School compositional effects are appropriately evaluated with doubly-latent multilevel structural equation models (SEMs) that are latent for individual-student and school-average outcomes and control preexisting differences. In this respect, these models control measurement error and preexisting differences that are potential biases in estimating the effects of school-average achievement (Lüdtke et al., 2008, 2011; Marsh et al., 2009, 2012). Doubly-latent SEMs have important implications for evaluating compositional effects on many outcomes. The doubly-latent multilevel SEMs based on BFLPE research have led to the current best practice in evaluating compositional effects (e.g., Becker et al., 2022; Lüdtke et al., 2008, 2011). Here, we build on this research to distinguish between compositional effects based on school-average achievement and school-average SES.

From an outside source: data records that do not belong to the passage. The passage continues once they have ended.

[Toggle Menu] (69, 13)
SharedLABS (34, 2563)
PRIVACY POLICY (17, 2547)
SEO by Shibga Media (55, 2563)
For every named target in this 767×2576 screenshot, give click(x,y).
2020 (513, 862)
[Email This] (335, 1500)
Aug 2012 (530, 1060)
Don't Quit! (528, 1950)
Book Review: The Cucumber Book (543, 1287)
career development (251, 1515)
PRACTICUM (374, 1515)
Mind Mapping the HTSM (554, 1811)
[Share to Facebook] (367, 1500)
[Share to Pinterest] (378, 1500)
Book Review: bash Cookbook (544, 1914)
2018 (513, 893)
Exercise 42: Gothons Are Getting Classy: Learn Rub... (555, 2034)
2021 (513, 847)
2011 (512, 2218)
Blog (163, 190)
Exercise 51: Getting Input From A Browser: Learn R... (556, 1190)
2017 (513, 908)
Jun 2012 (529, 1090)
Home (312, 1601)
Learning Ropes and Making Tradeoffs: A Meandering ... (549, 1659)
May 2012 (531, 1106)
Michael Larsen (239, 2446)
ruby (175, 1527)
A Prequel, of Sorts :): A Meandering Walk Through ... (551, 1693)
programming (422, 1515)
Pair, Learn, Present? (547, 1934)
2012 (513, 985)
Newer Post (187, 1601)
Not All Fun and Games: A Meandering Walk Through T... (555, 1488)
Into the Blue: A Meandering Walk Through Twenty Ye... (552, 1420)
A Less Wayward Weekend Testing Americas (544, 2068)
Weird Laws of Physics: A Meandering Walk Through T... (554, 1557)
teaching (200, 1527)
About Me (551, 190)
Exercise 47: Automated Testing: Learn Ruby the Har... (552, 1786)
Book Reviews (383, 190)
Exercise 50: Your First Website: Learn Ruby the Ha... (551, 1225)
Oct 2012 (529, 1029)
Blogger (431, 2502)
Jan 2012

Theoretical Basis: Social Comparison Processes

Since James (1890/1983), psychologists have recognized that individuals evaluate objective accomplishments compared to frames of reference. Thus, James indicated, “we have the paradox of a man shamed to death because he is only the second pugilist or the second oarsman in the world” (1890/1963, p. 310). Marsh proposed the BFLPE to encapsulate frame-of-reference effects (Marsh & Parker, 1984; Marsh et al., 2008). He based this on an integration of theoretical models and empirical research from diverse disciplines: relative deprivation theory (Davis, 1966; Stouffer et al., 1949), sociology (Alwin & Otto, 1977; Hyman, 1942), psychophysical judgment (e.g., Helson, 1964; Parducci, 1995), social judgment (e.g., Morse & Gergen, 1970; Sherif & Sherif, 1969; Upshaw, 1969), and social comparison theory (Festinger, 1954).

The BFLPE model (Marsh & Seaton, 2015) hypothesizes that students compare their own achievements with the achievements of their classmates and use this social comparison impression as one basis for forming their own ASC (Fig. 1). Individual achievement positively predicts ASC (the better I perform, the higher my ASC). In contrast, school-average achievement negatively predicts ASC (the brighter my classmates, the lower my ASC). Hence, ASC depends on a student’s own academic accomplishments and those of their classmates. According to the BFLPE, students who attend schools and classes with a high average achievement will have lower ASCs than equally able students attending mixed- or low-ability schools and classes. This implies an adverse effect of class/school-average achievement on ASC. Consistent with social comparison theory, the size of the BFLPE is determined substantially by the extent of ability stratification in schools (Parker et al., 2021). If all schools had the same school-average achievement, the BFLPE would disappear.

Competing Effects of Contrast and Assimilation

Social psychologists hypothesize contrast and assimilation as two competing forces associated with compositional effects (e.g., Diener & Fujita, 1997; Kelley, 1952; Suls & Wheeler, 2000). Contrast processes operate when people’s perceptions, opinions, or behavior depends on their perceived relative (rank) position within their group, particularly for self-evaluation variables (Kelley, 1952; Marsh et al., 2020; Parker et al., 2018). Contrast effects are the basis of the negative BFLPE. Assimilation processes operate when people form their perceptions, opinions, or behaviors according to group norms. Kelley (1952) suggested these processes are more likely to drive identity, values, and behavior variables, such that individuals become more like the group to which they belong.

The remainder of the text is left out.